As Sukarno and Voroshilov arrived at the presidential palace, a group of admirers swarmed toward Sukarno's Lincoln convertible. Jittery Soviet and Indonesian security officers ordered the police into action. Swinging clubs and rifle butts, the police charged the crowd. A police jeep drove head-on into one group of spectators. Enraged, the crowd counterattacked, were driven off only after army units used tear-gas bombs.
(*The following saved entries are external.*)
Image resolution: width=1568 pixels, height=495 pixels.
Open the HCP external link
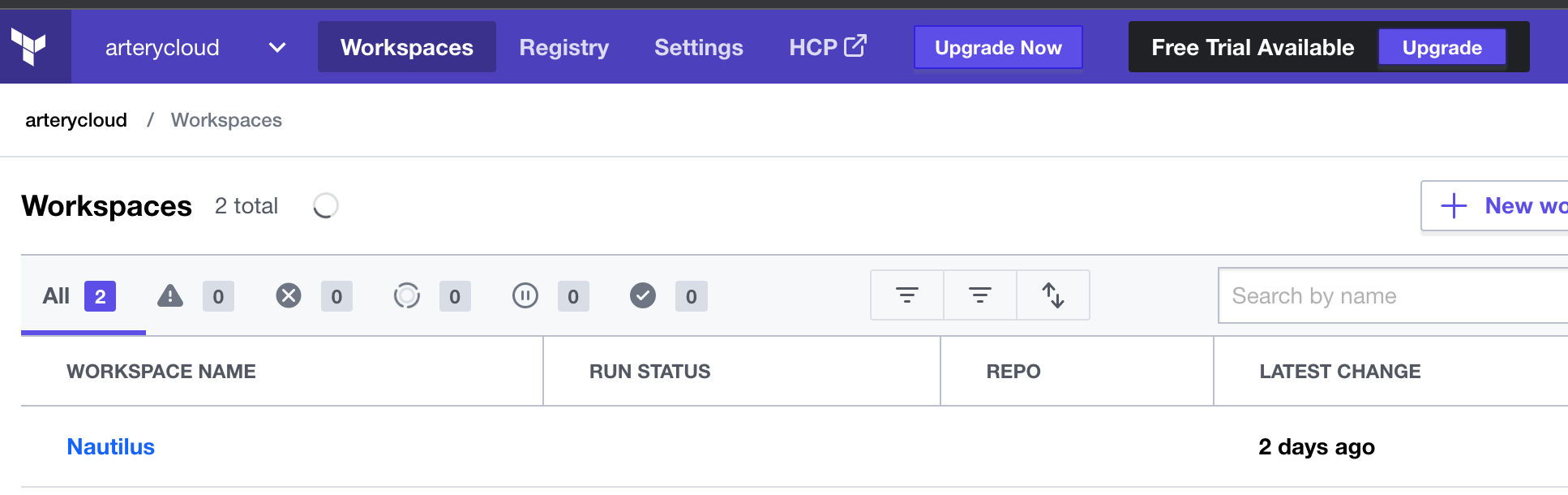click(827, 47)
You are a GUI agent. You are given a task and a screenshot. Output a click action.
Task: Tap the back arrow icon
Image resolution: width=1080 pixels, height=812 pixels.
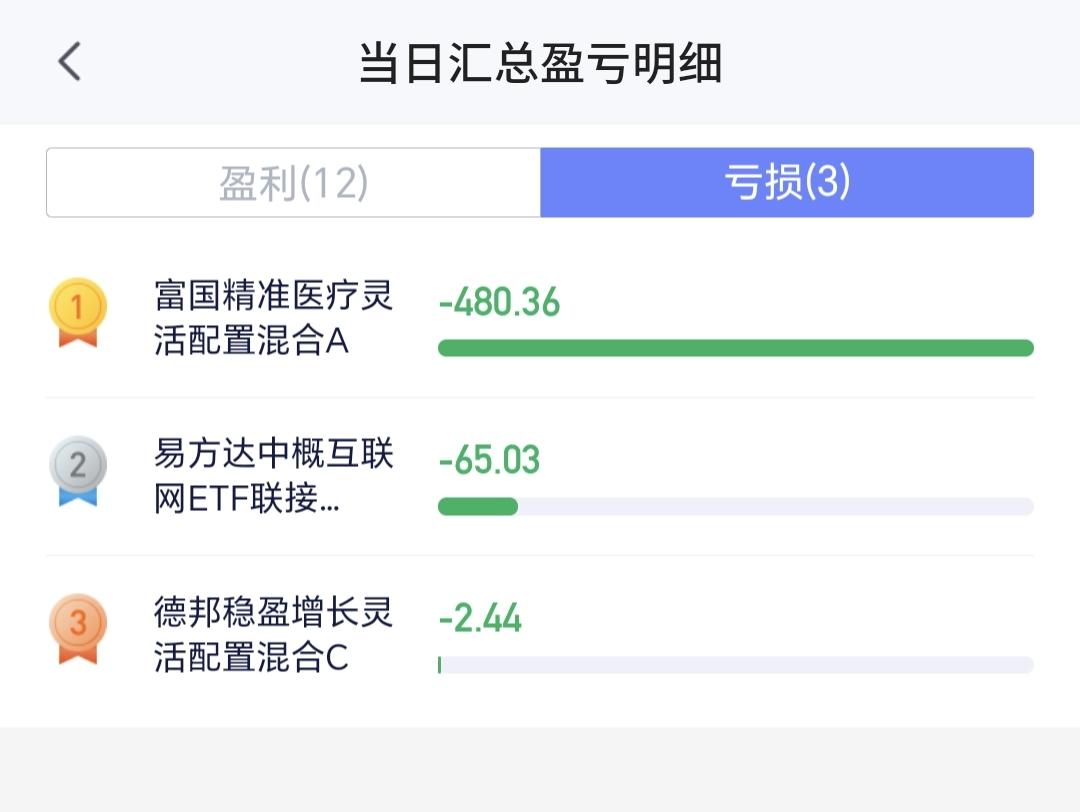point(69,62)
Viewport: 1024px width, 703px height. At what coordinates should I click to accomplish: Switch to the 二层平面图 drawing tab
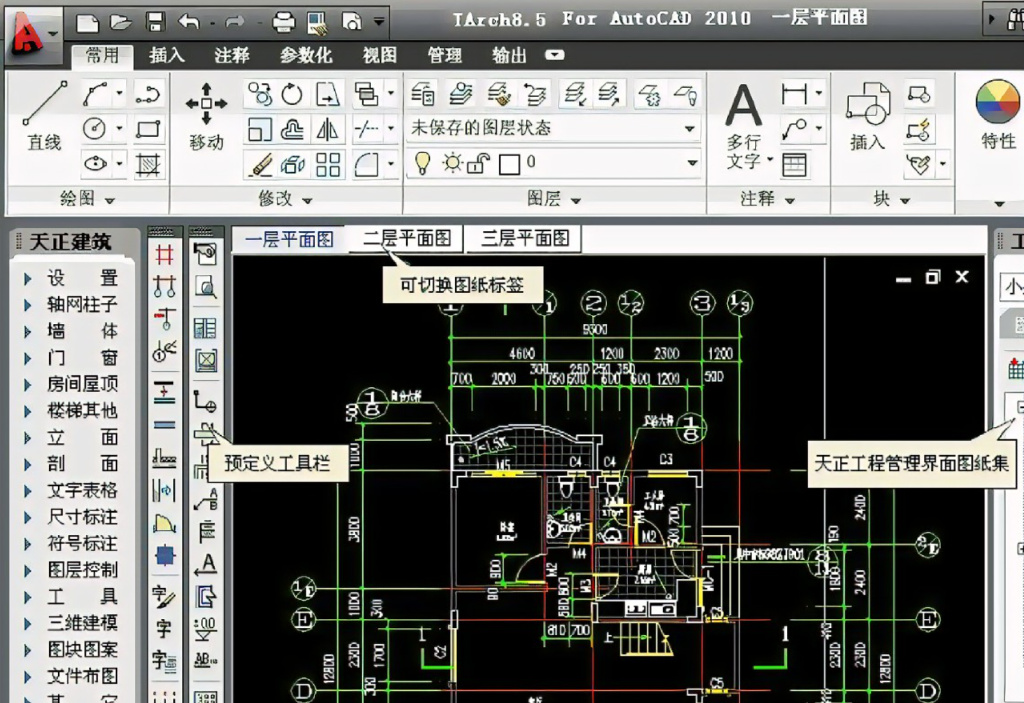[407, 238]
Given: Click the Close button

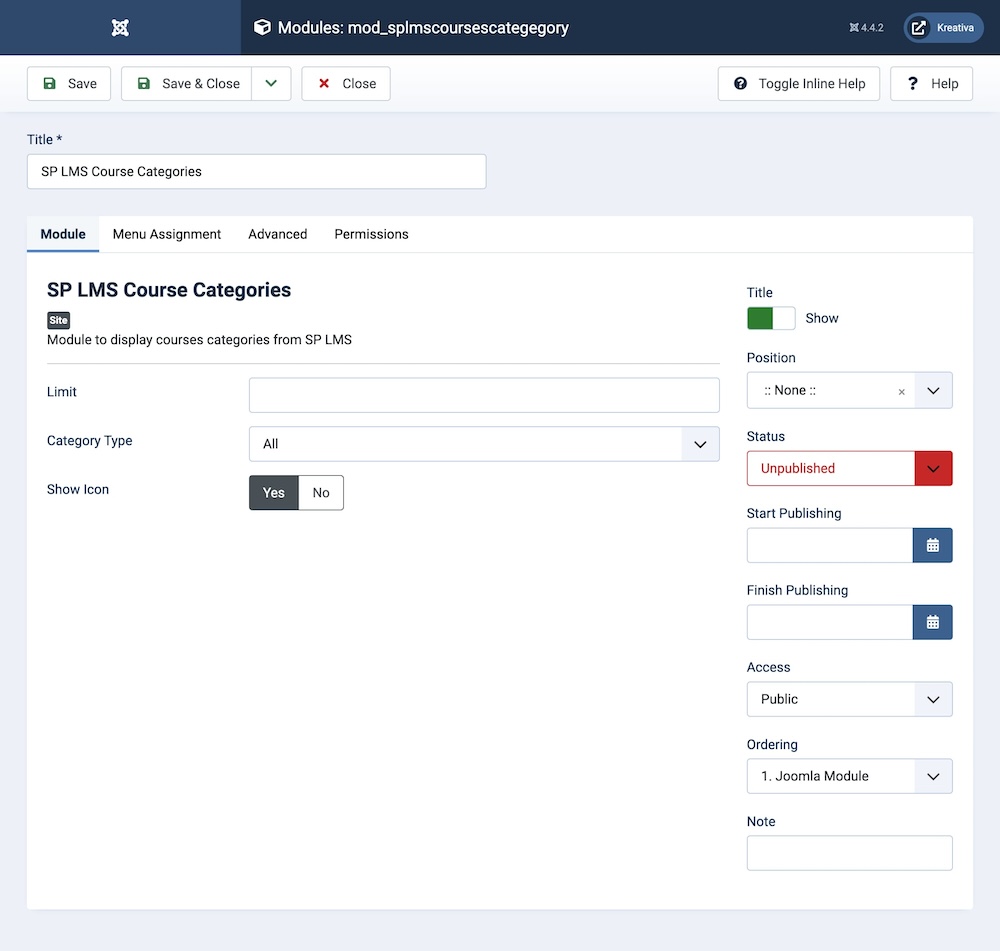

Sukarno and Voroshilov had already entered the palace grounds safely, but Indonesian Foreign Minister Subandrio was not so fortunate: he stumbled about, blinded by tear gas, while the crowd smashed the windows of his limousine. The rioters, whose anger was now directed at the Russians, ripped down huge Russian flags, trampled an enormous picture of Voroshilov into shreds. On the pillar of a white ceremonial arch erected in Voroshilov's honor one demonstrator scrawled the words: "Go home."
Inside the palace Sukarno and Voroshilov sat in uneasy and unsmiling silence. Finally an aide reported that the rioters had been dispersed. Voroshilov rose, excused himself and went to his chambers for a rest. Sukarno marched off to administer a severe dressing-down to the official responsible for the melee, his personally appointed Minister for the Mobilization of Peoples' Energies, a Communist-line politician named Mustika Hanafi.